D'un matin de printemps de Lili Boulanger est comme une métaphore de l'ensemble. Suzanne Giraud, quant à elle, représente la nouvelle génération, et s’empare du matériau orchestral en l’agrémentant de nouvelles sonorités, de modes de jeux variés comme les flatterzunge (coups de langue) des cuivres ou encore le crépitement du bois des archets sur les cordes (col legno). Elle sollicite les instrumentistes différemment, les fait déclamer un texte en anglais affirmant leur joie d’être ensemble dans l’orchestre et les fait taper des pieds, des mains, se lever, autant de postures inhabituelles que les jeunes musiciens exécutent en souriant bien que ne montrant pas la même aisance corporelle qu’avec leurs instruments. Sa pièce, Liesse, est une commande de l’Orchestre Français des Jeunes pour célébrer les 40 ans de ce dispositif créé par le Ministère de la Culture afin de former au métier de musiciens d’orchestre (à la fin du concert le chef d’orchestre précise que ce dispositif est précieux, qu’il permet de réunir des talents et que 60% des jeunes ayant participé à cet orchestre sont embauchés ensuite dans des formations).
La réunion de tous ces jeunes talents dirigés par Michael Schønwandt délivre avec enthousiasme la richesse des pages orchestrales, les crescendos ravéliens apparaissant comme autant de déchaînements et de feux d’artifice sonores. Tous sont des artistes engagés et avec leur expertise, comme le démontrent les différents soli et le chef semble prendre beaucoup de plaisir à insuffler les respirations, les phrasés, la douceur aussi bien que la vaillance. Si le début du Carnaval romain, après une introduction pétulante de clarté, saisit par sa délicatesse, la mer dans la pièce de Chausson semble immédiatement agitée d’une passion intense, et le flux plus mouvementé qu’ondoyant laisse dans un premier temps, peu de place à la chanteuse.
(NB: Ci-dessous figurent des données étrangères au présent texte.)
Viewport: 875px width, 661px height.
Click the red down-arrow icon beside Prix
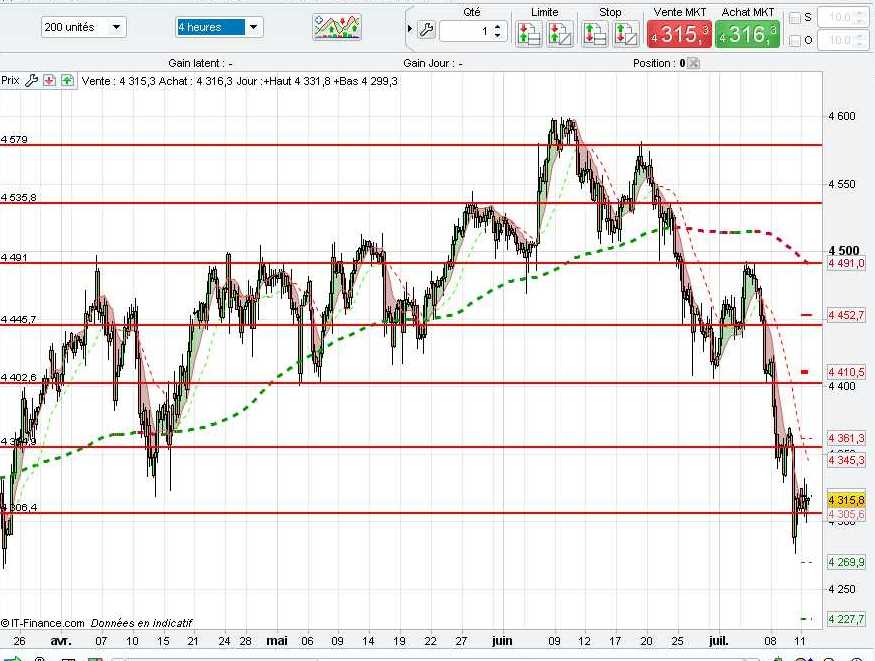[x=50, y=81]
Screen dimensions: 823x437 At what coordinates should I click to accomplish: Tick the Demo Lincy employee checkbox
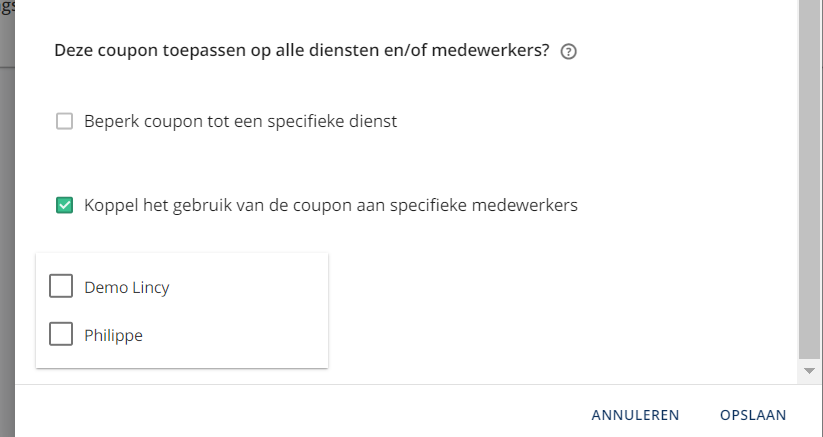pyautogui.click(x=61, y=286)
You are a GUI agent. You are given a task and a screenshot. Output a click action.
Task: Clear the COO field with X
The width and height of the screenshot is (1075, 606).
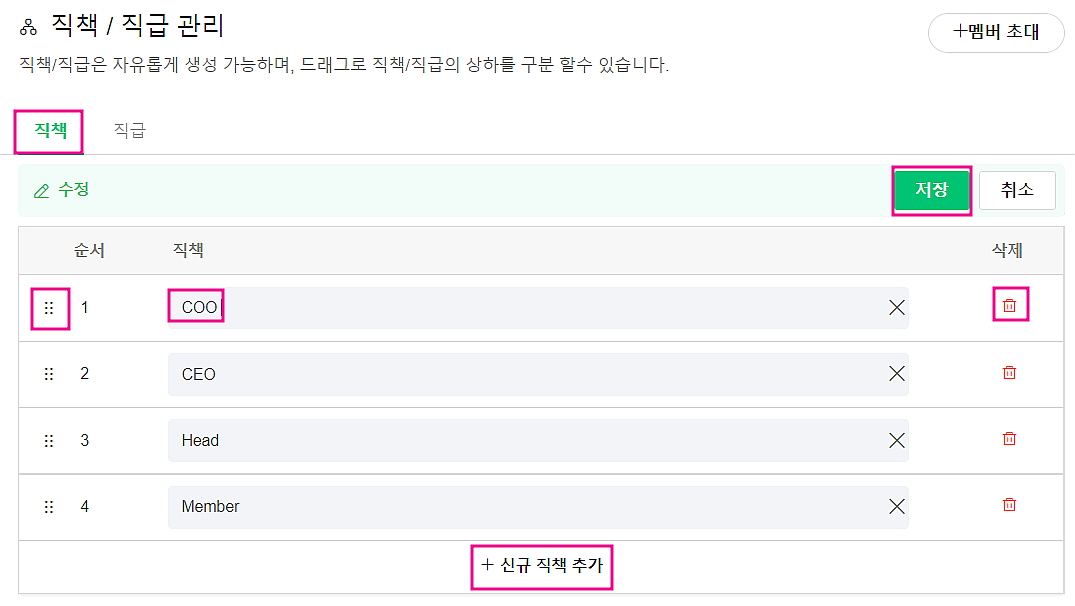[x=896, y=308]

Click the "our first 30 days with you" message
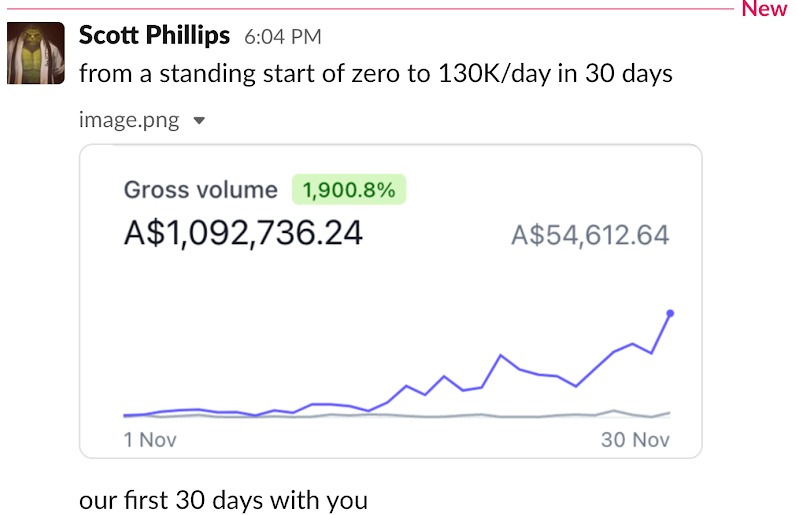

Remplaçant au dernier moment la mezzo-soprano Adèle Charvet souffrante, la soprano Marie-Laure Garnier semble dans un premier temps quelque peu en retrait dans son registre médium. Cependant, rapidement, elle parvient à imposer une présence vocale engagée et sensible. Son phrasé épouse les vagues orchestrales, s’enracinant délicatement avant d’évoluer vers des sommets d’intensité que sa voix lyrique adresse au public. Ce dernier ne perd aucune des intentions de la chanteuse sur les mots des poèmes de Maurice Bouchor et l’air se teinte différemment selon qu’il est tendre ou sauvage. L’inexprimable horreur apparait alors dans un climax d’intensité et de projection vocale, alors que, contenant son vibrato, elle module son chant pour un oubli spectral.
La jeunesse également présente dans la salle soutient la clameur générale à la fin du concert. Les artistes offrent la Joyeuse Marche de Chabrier en bis, achevant ainsi la fête d’anniversaire dans la joie et la bonne humeur.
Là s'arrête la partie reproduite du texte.